Sonke: There are so many great examples happening right now and the guides feature some of those examples, the CDC field guides. But I really love, for example, what’s happening in Lalo’s home state of California, in San Francisco with the Creative Corps program, and at the state level with the Creative Corps program, the major financial investment on behalf of the state and local governments to invest in artists in this moment. So in San Francisco, for example, the Creative Corps is designed to employ 60 community artists as community health ambassadors, so putting artists overtly in the position of being ambassadors in communities and preparing them with accurate and up-to-date health information so that they can be facilitating those dialogues in small groups and in broader ways through arts participation.

I also love the White House has the Shots [at] the Shop program. It’s a program of similarly educating barbers and hair stylists, because they’re folks who are talking to people, who have time to sit one to one with people in communities, so preparing them with, again, accurate and up-to-date health information so that they can facilitate those dialogues.

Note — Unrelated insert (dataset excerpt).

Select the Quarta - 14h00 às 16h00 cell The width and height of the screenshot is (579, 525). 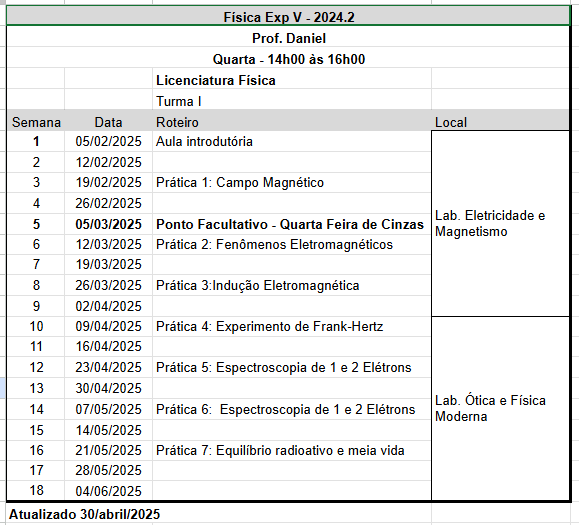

I also really love what’s happening in New Orleans. We were talking about New Orleans earlier, J.D., and they are just doing a beautiful job of embracing Mardi Gras culture. They implemented early in the pandemic a program where they’re engaging those Mardi Gras performers and Mardi Gras traditions, everything from popup performances on the streets to billboards around the city that use that culture as a relatable means for people to consider vaccination in their community.

Talasek: Those are really wonderful examples. Thanks Jill. Since both of you are in the trenches, are there questions that I haven’t thought to ask? Are there issues or concerns that you would like to bring up?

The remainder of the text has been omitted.